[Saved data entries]
========
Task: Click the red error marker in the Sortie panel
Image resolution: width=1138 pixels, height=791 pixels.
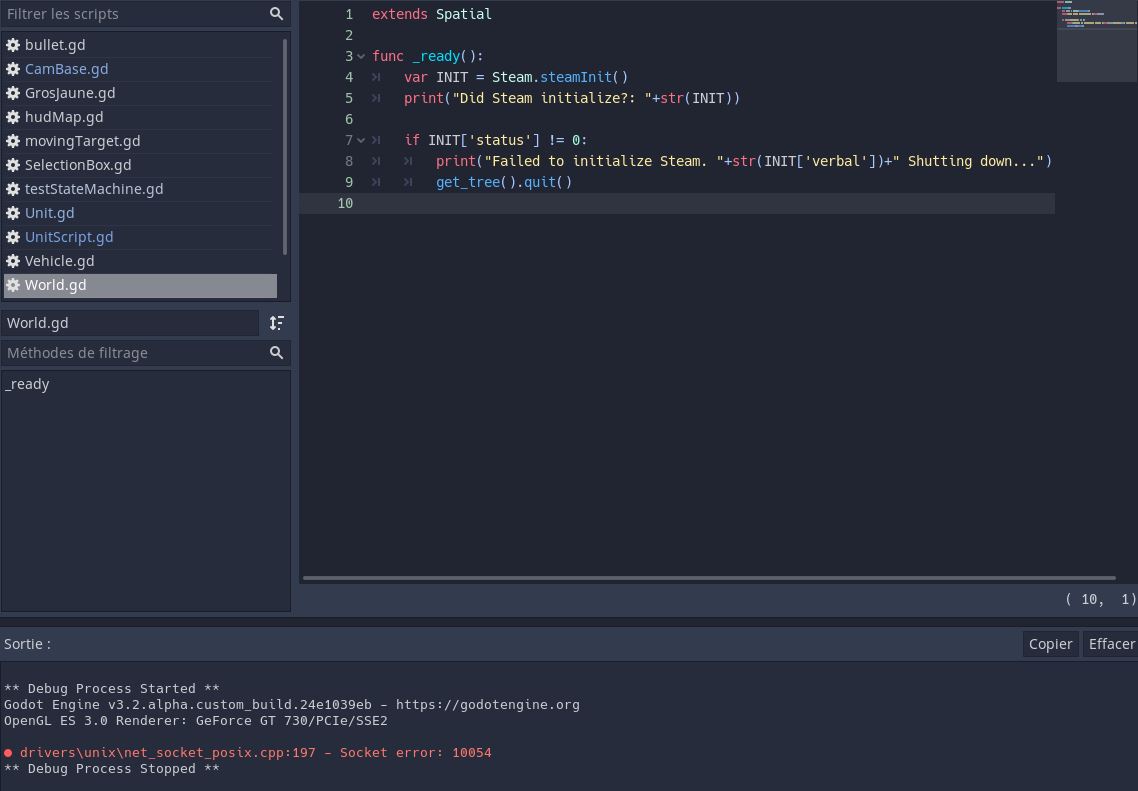Action: coord(10,753)
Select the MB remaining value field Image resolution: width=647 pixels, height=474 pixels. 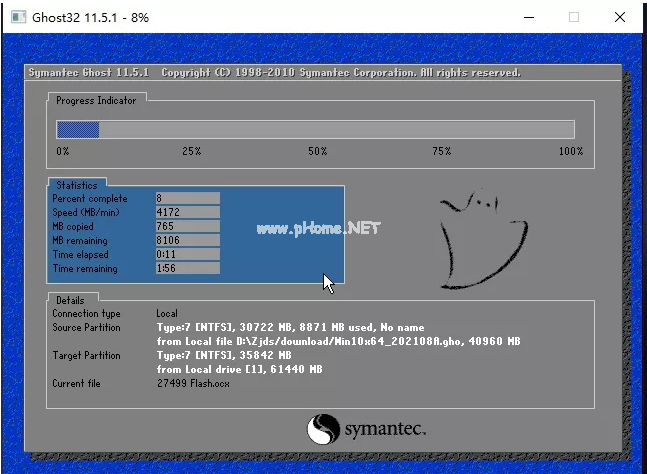tap(187, 241)
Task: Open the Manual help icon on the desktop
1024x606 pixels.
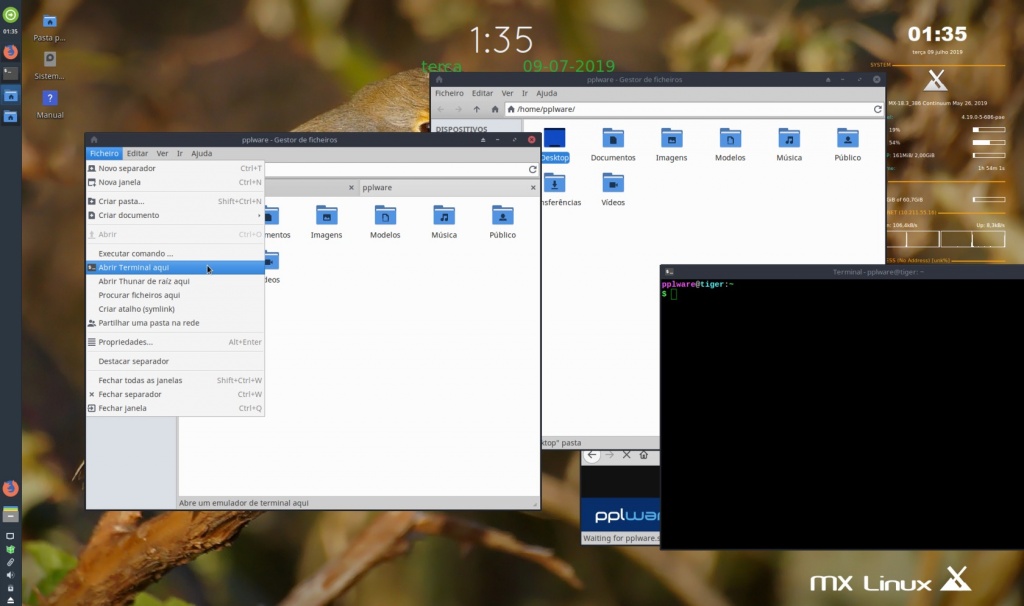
========
Prompt: Go through the entries above, and wherever a line holds the word "Task", copy that line.

Answer to the exercise:
Task: Click the red error marker in the Sortie panel
Task: Open the Manual help icon on the desktop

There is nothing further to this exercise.